======== Study material ========

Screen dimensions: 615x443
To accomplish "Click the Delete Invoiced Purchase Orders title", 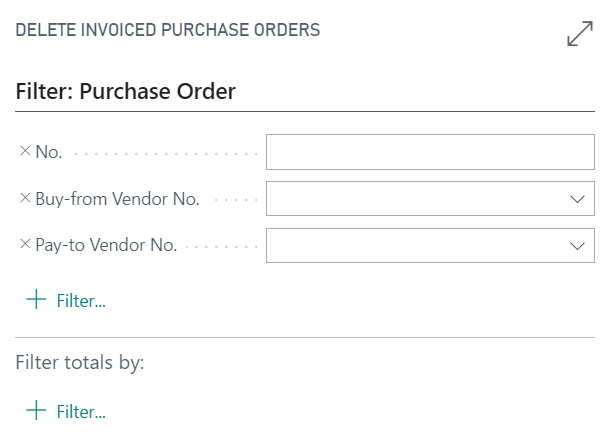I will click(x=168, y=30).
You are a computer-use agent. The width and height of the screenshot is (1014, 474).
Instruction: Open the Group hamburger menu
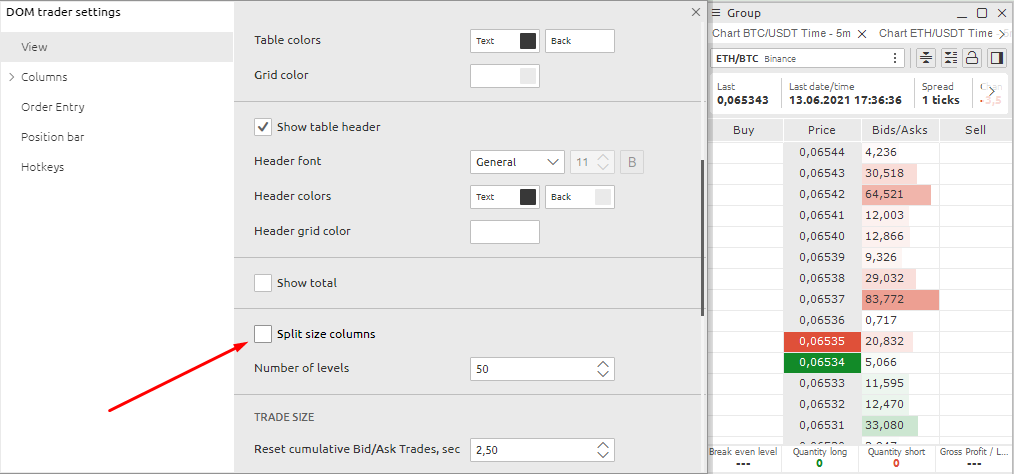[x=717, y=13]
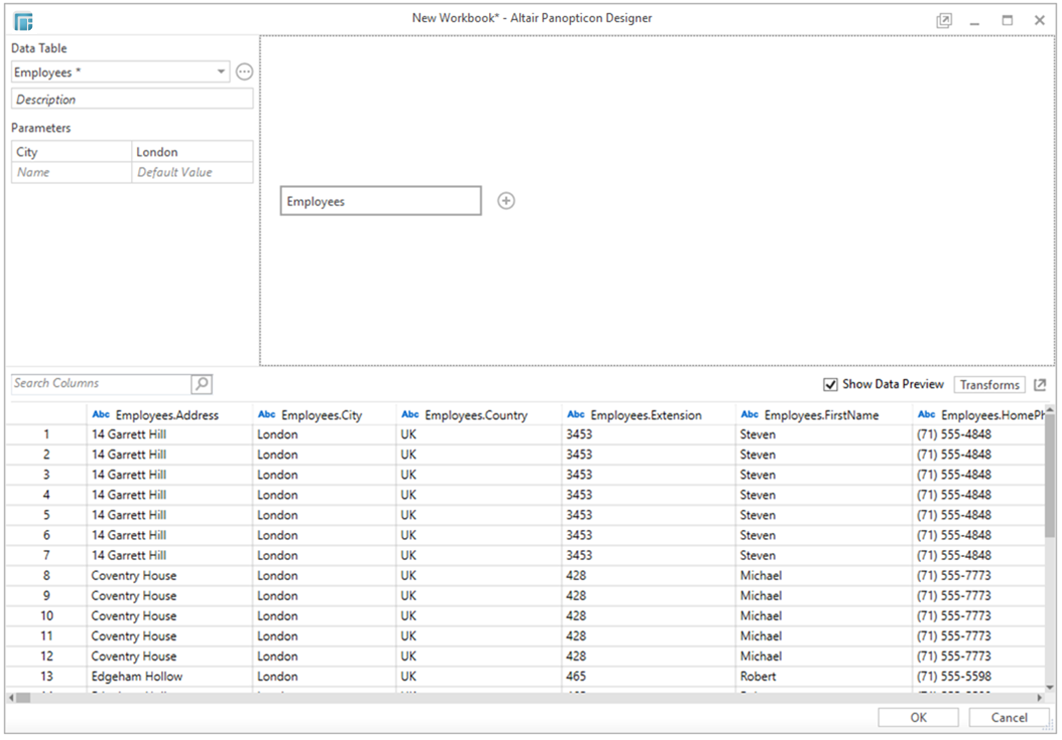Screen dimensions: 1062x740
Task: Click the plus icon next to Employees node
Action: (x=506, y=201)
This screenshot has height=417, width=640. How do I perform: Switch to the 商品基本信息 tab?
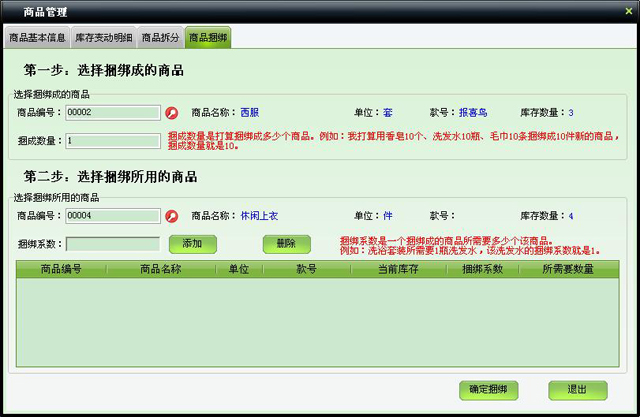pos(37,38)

========
======== Study material ========

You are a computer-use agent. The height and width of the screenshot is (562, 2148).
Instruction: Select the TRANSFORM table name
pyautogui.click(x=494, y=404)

========

-- Requirement --
Report each line of the records that holds the word "agent".

-- Answer for the task --
You are a computer-use agent. The width and height of the screenshot is (1014, 474).
You are a computer-use agent. The height and width of the screenshot is (562, 2148).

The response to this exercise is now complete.